This post is based upon personal experiences engineering the deployment and operation of an an Enterprise Backup solution using Microsoft System Center Data Protection Manager 2012 (DPM). This was a migration effort that took place from July, 2012 until November, 2012.
The project consisted of replacing the HP Data Protector v6.x Enterprise Backup application with System Center DPM 2012 with little or no interruption in daily backup operations.
DPM Product Overview
System Center DPM 2012 is the backup solution incorporated into System center 2012. Prior to 2012, all components, Orchestrator, Configuration Manager, Service Manager, Operations Manager, Virtual Machine Manger and Data Protection Manager were each separately licensed. The 2012 System Center Suite bundles all components into one and the user is left to implement all or any of the components within their organization. See the Microsoft Licensing web site for details.
The DPM product consists of the backup management software and Management Console installed on a Windows 2008R2 platform. Remote Management is possible through System Center Operations Manager Console. System Center DPM requires a SQL Server 2008 / 2008R2 / 2012 database. The database may be installed locally on the DPM server using a built-in SQL license or it may connect to an external SQL server. In this case, the license for SQL is the one used on the external database server. The System Center DPM agent software for servers and client computers is installed on each machine and is the means by which backup data is transferred to the DPM server. In order to store data from client machines, the DPM server must be directly connected to online disk and/or tape storage. Generally speaking, disk storage is used to short-term retention while tape is intended to be used for long-term storage.

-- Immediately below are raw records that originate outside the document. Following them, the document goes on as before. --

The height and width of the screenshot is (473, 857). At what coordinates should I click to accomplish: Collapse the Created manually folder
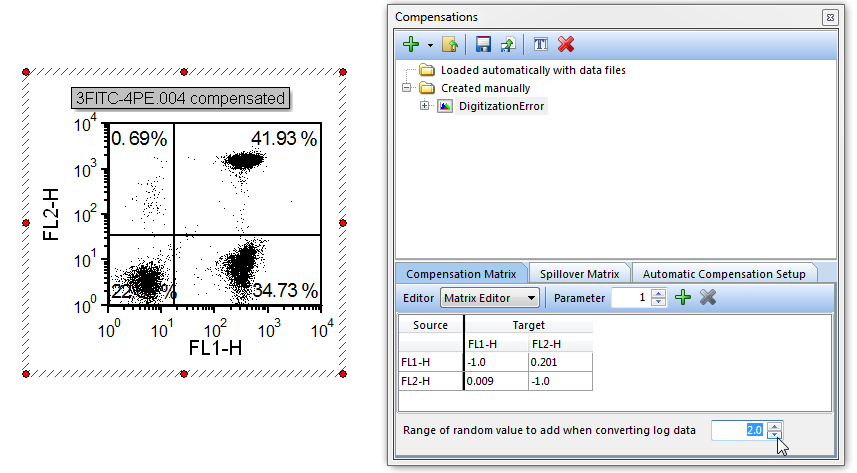tap(407, 88)
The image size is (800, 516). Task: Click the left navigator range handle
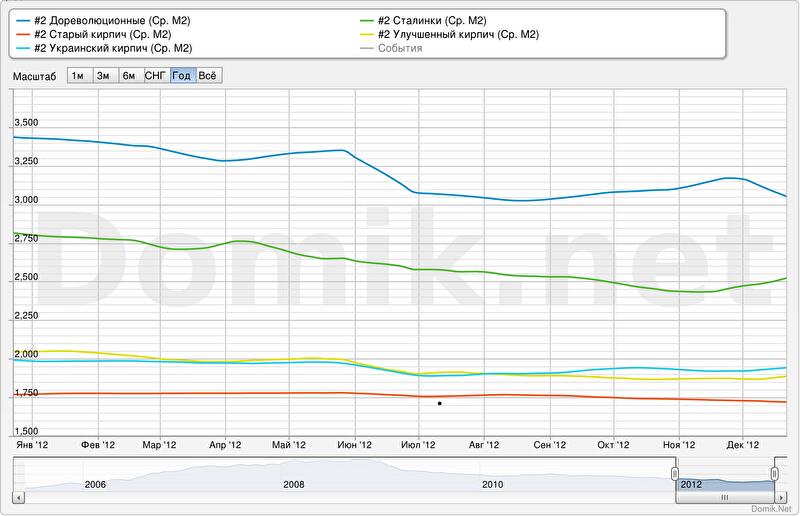pyautogui.click(x=675, y=473)
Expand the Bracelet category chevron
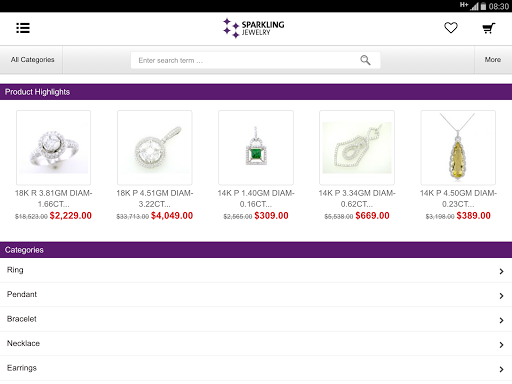Image resolution: width=512 pixels, height=384 pixels. point(501,320)
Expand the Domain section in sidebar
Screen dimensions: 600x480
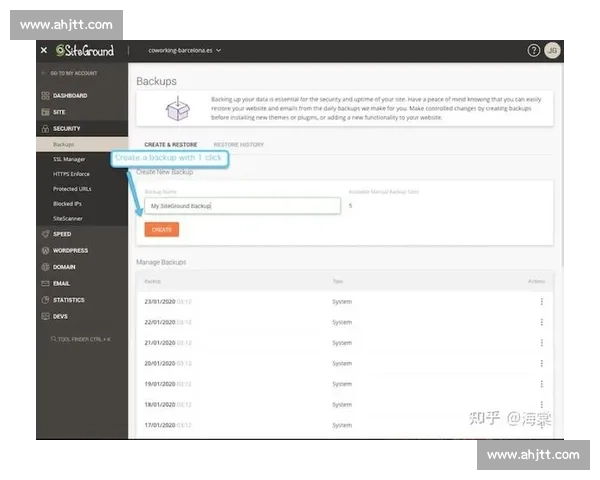[x=64, y=267]
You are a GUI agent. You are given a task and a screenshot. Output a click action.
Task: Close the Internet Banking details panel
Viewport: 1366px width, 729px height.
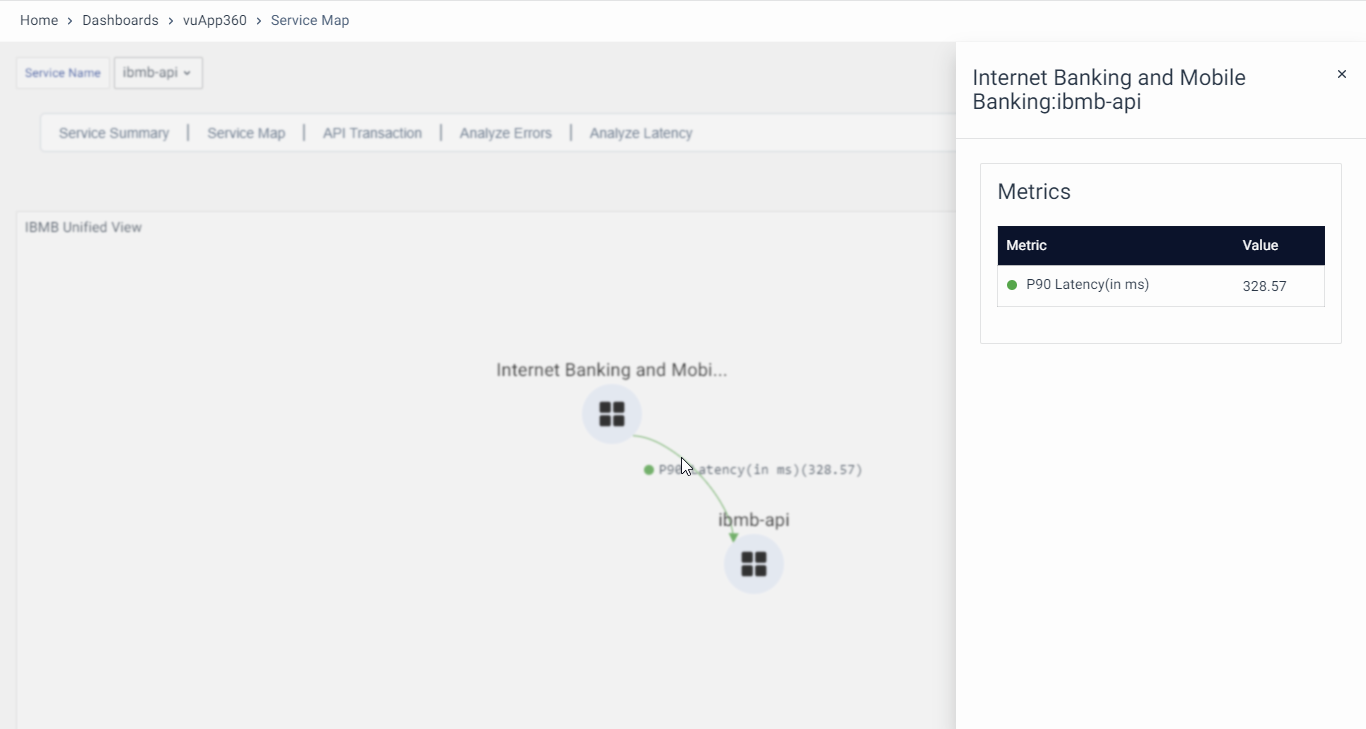[1342, 74]
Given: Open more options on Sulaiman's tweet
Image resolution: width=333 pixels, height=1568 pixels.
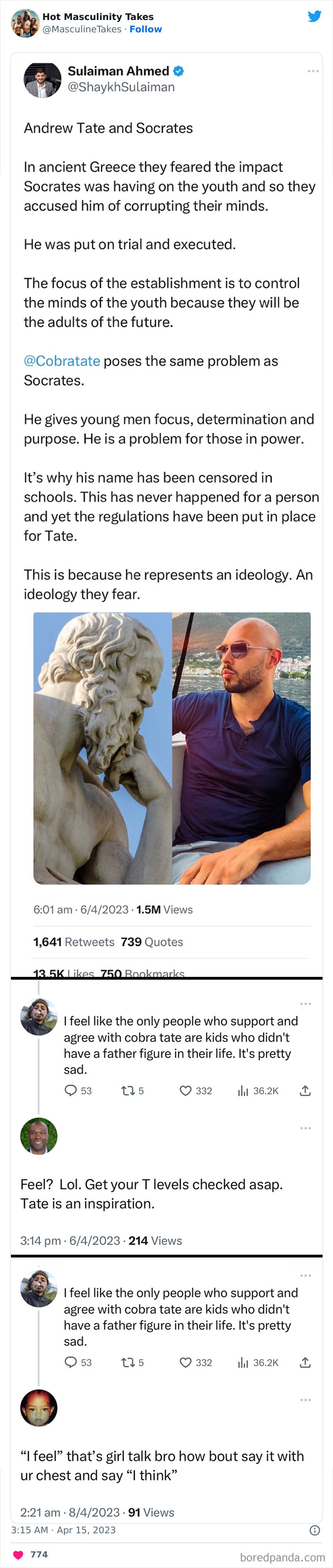Looking at the screenshot, I should tap(313, 71).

System Center DPM uses a SQL2008R2 database located on the C: drive along with the product binary code. DPM communicates with servers using a local agent to transfer data to the server, where DPM writes the stream to tape. The agent is cluster-aware so it will automatically follow the active node. The agent installation program detects if a server is part of a cluster and will offer to install the agent on all nodes in the same operational request.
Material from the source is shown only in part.